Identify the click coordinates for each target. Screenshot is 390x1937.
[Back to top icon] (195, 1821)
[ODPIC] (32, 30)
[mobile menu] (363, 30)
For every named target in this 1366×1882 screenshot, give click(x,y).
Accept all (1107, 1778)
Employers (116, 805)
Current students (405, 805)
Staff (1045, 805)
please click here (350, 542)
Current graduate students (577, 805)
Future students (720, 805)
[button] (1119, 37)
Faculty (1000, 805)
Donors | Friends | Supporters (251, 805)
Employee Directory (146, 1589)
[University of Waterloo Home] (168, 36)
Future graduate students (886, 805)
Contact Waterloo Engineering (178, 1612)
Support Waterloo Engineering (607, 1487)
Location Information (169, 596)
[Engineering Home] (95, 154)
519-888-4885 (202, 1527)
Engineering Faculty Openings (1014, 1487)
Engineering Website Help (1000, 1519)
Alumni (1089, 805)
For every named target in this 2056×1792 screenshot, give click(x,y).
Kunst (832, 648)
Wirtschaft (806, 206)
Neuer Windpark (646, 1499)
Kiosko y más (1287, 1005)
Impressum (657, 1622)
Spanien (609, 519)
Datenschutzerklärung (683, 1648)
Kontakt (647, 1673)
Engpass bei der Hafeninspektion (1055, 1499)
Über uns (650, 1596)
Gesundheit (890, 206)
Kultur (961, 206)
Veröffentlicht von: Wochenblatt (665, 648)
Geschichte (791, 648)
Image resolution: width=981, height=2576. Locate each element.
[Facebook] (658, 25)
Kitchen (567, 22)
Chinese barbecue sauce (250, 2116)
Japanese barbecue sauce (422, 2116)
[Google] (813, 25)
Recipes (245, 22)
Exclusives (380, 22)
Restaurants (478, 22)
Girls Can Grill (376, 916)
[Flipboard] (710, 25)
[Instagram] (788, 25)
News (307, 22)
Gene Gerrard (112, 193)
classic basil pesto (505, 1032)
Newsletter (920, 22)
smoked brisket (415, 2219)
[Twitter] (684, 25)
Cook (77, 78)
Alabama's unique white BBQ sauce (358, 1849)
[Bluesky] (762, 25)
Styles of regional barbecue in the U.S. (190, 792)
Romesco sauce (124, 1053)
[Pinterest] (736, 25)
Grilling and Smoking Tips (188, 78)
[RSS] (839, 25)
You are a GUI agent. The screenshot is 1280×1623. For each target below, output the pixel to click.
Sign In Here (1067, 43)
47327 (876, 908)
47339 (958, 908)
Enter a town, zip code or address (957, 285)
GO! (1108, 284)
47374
◆ ◆ ◆ ◆
— REQUIREMENT —
Each line of the entries above that contains "this" is to be copied.

— RESPONSE —
For every named target in this 1366×1882 screenshot, give click(x,y).
For every named target in this 2056×1792 screenshot, give click(x,y).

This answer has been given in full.